START Input material
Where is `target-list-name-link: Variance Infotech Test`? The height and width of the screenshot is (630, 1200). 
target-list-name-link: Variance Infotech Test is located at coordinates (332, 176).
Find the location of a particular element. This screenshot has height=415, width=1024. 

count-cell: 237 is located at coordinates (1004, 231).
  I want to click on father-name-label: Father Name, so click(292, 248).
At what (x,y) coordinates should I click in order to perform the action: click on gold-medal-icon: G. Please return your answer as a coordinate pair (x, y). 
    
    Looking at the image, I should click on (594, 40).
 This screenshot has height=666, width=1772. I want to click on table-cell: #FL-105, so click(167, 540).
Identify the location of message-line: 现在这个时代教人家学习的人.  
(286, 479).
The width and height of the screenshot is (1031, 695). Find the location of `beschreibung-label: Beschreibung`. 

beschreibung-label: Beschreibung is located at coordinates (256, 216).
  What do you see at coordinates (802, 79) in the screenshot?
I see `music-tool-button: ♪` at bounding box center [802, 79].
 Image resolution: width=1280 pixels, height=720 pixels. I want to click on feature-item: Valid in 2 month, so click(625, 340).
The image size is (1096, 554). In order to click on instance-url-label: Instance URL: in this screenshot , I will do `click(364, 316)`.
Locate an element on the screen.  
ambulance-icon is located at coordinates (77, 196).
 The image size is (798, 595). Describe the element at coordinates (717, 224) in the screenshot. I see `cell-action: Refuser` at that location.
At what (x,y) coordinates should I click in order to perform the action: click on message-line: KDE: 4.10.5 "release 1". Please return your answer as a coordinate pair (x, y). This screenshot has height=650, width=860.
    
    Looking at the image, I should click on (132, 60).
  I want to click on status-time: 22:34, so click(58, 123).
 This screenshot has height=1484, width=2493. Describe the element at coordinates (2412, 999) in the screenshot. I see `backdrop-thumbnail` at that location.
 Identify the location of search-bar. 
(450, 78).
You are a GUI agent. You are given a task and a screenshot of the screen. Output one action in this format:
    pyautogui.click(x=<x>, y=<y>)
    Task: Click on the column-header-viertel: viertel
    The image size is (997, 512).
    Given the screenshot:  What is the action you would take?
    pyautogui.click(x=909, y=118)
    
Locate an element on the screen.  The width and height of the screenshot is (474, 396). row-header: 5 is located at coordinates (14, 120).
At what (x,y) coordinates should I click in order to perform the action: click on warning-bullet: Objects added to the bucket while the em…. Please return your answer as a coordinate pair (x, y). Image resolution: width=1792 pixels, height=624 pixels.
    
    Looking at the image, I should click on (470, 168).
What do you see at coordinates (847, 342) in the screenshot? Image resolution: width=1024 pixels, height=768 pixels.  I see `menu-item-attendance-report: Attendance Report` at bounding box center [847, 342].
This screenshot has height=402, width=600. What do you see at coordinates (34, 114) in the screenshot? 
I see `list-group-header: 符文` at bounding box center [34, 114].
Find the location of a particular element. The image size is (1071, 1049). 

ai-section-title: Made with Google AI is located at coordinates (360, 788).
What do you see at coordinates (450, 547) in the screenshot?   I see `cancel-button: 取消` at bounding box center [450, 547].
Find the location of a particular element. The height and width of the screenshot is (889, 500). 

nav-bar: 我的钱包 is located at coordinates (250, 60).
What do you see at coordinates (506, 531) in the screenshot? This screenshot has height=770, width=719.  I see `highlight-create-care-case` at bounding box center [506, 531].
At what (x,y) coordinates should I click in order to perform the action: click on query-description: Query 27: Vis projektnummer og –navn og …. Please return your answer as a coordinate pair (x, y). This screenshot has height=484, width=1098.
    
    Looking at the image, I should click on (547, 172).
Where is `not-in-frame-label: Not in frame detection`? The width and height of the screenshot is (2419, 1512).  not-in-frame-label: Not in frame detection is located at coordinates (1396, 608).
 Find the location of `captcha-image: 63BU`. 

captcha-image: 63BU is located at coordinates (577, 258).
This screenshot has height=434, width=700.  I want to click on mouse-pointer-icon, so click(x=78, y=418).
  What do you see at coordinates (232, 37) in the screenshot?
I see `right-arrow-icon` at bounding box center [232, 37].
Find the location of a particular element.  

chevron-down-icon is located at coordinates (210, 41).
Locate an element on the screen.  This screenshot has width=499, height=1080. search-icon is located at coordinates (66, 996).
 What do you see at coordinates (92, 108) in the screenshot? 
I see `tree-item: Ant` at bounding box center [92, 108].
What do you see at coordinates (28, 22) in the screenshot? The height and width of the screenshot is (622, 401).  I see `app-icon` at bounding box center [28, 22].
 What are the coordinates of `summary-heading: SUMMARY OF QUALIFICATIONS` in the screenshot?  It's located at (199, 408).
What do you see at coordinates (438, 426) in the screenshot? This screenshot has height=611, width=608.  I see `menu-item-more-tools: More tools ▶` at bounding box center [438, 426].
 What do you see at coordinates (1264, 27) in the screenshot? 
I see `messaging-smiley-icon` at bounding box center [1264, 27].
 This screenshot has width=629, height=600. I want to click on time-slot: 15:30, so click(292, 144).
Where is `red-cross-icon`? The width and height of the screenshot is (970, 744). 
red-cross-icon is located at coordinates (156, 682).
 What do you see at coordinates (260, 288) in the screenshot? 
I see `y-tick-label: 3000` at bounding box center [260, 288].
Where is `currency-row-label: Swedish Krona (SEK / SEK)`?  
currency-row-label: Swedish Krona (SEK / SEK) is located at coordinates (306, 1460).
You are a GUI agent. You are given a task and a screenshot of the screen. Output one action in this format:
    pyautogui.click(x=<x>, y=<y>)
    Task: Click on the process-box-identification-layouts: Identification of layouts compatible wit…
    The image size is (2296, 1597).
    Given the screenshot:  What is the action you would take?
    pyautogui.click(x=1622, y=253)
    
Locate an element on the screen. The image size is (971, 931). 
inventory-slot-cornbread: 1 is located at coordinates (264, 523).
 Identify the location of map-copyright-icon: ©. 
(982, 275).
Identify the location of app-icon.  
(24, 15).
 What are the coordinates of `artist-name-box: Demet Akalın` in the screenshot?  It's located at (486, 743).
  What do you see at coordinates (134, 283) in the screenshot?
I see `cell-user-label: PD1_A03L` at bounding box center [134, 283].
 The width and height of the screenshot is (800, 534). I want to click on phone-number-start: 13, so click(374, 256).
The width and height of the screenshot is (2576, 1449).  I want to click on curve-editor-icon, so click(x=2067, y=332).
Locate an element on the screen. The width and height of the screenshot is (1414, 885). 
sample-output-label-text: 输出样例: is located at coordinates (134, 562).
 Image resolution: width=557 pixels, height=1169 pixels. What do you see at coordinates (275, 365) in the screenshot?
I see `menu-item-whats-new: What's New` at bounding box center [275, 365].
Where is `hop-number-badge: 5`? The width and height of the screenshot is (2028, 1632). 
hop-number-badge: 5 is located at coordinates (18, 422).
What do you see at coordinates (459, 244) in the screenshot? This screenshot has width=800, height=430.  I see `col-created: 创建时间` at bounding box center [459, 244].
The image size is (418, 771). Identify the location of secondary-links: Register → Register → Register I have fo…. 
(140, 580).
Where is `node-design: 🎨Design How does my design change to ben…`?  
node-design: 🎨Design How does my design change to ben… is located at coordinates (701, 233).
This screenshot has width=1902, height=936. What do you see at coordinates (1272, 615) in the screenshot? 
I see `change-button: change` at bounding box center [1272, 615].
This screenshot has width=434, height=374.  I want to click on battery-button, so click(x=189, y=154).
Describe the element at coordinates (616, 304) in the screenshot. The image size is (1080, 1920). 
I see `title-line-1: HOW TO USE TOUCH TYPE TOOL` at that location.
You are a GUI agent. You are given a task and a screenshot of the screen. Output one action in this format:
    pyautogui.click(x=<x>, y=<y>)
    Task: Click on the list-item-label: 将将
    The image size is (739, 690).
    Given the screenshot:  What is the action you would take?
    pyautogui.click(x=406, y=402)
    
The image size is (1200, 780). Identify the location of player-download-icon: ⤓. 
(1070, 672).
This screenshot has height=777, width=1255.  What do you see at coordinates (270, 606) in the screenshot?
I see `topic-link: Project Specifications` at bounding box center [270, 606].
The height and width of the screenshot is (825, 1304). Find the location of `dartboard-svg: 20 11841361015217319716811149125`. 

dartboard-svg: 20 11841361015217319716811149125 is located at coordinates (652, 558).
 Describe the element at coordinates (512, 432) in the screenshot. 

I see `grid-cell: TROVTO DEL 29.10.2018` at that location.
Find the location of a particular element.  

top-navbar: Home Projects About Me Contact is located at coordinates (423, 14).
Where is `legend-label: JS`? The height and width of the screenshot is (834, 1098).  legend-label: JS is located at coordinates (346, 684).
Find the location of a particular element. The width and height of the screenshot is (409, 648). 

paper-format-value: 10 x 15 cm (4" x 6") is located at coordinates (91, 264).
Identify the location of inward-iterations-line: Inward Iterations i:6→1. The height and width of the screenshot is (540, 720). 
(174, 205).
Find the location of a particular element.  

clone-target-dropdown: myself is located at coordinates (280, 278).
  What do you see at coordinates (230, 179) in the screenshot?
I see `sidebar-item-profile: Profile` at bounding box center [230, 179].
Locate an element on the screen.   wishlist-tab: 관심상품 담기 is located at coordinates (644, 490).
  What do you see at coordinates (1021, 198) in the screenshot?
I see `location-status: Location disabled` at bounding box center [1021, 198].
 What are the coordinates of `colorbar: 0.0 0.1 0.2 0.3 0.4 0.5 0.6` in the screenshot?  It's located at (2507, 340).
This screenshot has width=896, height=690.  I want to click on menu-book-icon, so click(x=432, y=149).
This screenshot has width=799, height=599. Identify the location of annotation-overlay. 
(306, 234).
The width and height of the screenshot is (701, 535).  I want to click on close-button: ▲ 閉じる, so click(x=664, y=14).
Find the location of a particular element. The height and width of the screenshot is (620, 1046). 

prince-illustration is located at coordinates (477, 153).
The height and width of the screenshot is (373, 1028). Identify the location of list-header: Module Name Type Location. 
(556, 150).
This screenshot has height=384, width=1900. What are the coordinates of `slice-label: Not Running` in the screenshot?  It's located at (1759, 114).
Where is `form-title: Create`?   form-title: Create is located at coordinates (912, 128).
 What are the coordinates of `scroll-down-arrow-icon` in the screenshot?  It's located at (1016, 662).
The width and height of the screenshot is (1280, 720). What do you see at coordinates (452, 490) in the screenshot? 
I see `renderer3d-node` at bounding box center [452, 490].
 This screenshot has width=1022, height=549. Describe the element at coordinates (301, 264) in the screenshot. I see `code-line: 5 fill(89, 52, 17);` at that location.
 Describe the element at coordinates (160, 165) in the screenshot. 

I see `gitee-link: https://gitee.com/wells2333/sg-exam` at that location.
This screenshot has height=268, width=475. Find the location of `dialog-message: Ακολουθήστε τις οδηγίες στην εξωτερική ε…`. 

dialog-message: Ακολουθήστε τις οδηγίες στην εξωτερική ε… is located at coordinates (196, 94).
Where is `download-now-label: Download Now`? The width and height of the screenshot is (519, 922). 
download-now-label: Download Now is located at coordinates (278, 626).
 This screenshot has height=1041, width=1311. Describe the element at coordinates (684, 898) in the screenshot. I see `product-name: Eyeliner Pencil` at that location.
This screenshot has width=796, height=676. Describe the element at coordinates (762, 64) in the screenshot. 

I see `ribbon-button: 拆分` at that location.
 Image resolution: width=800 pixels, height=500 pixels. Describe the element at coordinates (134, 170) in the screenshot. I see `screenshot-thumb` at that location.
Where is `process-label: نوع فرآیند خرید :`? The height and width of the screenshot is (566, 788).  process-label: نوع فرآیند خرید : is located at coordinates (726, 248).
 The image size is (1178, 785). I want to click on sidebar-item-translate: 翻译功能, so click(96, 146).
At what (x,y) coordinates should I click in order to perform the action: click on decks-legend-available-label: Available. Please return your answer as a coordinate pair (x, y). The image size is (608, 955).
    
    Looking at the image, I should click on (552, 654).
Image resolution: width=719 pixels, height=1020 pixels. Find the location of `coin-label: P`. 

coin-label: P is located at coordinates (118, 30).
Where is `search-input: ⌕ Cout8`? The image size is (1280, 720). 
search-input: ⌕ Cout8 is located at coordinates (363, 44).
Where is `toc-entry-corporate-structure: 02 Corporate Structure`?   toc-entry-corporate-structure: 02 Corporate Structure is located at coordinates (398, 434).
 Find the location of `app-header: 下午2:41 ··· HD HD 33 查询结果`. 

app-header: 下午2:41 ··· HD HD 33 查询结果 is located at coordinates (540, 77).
END Input material
• **Description of the task**
Copy the lines from the one containing "is (608, 955)." through the end of the records, both included, reproducing them precisely.

• **Task solution**
At what (x,y) coordinates should I click in order to perform the action: click on decks-legend-available-label: Available. Please return your answer as a coordinate pair (x, y). The image size is (608, 955).
    
    Looking at the image, I should click on (552, 654).
Image resolution: width=719 pixels, height=1020 pixels. Find the location of `coin-label: P`. 

coin-label: P is located at coordinates (118, 30).
Where is `search-input: ⌕ Cout8`? The image size is (1280, 720). 
search-input: ⌕ Cout8 is located at coordinates (363, 44).
Where is `toc-entry-corporate-structure: 02 Corporate Structure`?   toc-entry-corporate-structure: 02 Corporate Structure is located at coordinates (398, 434).
 Find the location of `app-header: 下午2:41 ··· HD HD 33 查询结果`. 

app-header: 下午2:41 ··· HD HD 33 查询结果 is located at coordinates (540, 77).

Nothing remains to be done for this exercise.